▸ Work required: Below are entries; copy exactly the lines from the one with "Добавить в корзину (487, 436)" through the one with "Свечи и подсвечники (107, 453)", both included, and leave out the rest.

Stored data:

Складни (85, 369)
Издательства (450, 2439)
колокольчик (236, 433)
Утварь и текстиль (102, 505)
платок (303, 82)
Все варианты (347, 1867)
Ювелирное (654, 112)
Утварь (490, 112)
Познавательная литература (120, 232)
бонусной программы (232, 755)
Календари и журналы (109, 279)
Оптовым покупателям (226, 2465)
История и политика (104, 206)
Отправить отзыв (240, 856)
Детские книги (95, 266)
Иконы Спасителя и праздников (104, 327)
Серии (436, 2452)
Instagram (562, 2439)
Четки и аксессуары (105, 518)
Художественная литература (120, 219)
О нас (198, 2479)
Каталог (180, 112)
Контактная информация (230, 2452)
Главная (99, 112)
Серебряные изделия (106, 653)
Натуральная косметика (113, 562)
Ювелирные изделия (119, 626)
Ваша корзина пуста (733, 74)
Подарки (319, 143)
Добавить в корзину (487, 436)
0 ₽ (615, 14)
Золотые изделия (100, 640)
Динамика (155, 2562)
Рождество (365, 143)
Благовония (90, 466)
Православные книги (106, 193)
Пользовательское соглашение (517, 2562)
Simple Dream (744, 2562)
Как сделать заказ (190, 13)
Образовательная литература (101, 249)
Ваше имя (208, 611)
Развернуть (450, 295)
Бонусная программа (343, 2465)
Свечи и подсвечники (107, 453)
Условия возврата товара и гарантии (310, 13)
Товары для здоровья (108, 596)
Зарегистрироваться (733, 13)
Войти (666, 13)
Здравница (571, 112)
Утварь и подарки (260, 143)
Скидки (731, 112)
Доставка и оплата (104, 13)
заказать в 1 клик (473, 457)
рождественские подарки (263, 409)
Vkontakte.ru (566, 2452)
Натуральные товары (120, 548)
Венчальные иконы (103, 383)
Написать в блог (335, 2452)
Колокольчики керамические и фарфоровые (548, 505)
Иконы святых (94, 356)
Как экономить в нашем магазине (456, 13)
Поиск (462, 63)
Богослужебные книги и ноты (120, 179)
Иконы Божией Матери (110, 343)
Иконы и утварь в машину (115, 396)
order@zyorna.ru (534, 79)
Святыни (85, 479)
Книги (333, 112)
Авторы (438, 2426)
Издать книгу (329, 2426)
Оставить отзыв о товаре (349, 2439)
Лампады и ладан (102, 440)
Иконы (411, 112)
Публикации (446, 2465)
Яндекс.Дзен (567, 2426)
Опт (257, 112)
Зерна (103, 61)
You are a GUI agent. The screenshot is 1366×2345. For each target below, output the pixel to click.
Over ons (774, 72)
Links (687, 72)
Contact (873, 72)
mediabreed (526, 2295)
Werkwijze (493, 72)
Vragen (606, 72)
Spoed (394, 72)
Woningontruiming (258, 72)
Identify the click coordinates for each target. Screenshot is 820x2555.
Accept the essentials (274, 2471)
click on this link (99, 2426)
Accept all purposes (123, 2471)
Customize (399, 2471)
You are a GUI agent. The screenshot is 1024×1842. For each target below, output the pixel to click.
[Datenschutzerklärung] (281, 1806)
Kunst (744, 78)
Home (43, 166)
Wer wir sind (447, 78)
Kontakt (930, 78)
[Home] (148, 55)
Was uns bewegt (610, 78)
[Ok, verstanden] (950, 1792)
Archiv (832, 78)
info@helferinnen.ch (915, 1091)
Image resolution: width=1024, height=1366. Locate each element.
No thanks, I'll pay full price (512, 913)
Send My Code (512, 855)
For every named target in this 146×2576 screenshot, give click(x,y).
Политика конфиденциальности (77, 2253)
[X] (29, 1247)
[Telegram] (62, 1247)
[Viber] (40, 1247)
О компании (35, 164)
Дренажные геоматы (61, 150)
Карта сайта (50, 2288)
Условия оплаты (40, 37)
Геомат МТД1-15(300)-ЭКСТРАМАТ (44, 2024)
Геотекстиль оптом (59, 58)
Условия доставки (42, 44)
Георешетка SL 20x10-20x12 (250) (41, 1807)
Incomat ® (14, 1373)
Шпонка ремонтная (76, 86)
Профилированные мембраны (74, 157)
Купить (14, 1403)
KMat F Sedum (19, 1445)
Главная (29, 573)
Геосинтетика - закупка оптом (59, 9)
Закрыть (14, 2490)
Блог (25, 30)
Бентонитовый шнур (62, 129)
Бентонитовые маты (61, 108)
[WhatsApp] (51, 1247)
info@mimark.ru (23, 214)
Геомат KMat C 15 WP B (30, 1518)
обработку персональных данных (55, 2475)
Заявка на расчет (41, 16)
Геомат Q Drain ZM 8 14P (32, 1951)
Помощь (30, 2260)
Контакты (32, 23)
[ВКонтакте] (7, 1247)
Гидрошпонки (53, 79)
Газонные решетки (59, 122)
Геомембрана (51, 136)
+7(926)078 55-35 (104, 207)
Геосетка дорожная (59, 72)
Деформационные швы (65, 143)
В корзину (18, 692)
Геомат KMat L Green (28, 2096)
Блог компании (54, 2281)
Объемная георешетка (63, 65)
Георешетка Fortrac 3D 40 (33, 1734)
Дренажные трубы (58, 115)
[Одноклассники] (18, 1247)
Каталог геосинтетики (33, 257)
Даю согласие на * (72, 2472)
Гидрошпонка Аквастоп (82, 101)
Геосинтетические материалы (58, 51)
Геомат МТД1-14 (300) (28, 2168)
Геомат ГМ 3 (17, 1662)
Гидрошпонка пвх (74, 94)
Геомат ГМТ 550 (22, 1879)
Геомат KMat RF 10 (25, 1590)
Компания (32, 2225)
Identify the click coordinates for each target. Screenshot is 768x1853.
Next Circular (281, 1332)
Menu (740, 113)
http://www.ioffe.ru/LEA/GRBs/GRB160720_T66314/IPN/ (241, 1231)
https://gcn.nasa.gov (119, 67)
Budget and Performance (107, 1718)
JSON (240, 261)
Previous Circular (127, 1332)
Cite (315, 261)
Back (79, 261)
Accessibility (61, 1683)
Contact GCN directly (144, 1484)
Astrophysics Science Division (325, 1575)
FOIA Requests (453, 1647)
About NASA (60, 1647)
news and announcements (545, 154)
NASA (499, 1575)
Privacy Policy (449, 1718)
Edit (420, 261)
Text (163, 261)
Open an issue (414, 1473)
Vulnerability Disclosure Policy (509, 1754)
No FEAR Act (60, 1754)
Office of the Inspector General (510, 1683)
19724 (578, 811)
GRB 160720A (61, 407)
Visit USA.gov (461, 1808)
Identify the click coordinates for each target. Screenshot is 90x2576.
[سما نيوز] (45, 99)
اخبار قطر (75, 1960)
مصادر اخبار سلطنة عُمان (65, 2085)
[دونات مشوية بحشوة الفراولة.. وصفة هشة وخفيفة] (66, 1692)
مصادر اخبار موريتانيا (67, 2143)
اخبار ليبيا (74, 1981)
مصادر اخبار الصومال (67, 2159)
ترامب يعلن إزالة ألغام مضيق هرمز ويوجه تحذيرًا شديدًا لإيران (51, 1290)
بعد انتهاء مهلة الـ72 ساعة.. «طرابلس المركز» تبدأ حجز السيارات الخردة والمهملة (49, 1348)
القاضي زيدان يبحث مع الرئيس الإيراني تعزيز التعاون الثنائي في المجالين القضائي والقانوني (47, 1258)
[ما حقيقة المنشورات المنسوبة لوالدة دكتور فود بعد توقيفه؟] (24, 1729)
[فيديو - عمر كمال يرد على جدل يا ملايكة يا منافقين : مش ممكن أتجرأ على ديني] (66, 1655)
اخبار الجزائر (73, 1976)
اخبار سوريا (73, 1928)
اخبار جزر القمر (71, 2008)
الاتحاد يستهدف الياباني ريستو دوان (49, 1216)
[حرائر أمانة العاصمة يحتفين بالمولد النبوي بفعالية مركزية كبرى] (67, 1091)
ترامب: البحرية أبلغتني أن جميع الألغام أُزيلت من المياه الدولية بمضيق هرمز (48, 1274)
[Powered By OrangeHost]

▸ Answer to this exercise:
Добавить в корзину (487, 436)
0 ₽ (615, 14)
Золотые изделия (100, 640)
Динамика (155, 2562)
Рождество (365, 143)
Благовония (90, 466)
Православные книги (106, 193)
Пользовательское соглашение (517, 2562)
Simple Dream (744, 2562)
Как сделать заказ (190, 13)
Образовательная литература (101, 249)
Ваше имя (208, 611)
Развернуть (450, 295)
Бонусная программа (343, 2465)
Свечи и подсвечники (107, 453)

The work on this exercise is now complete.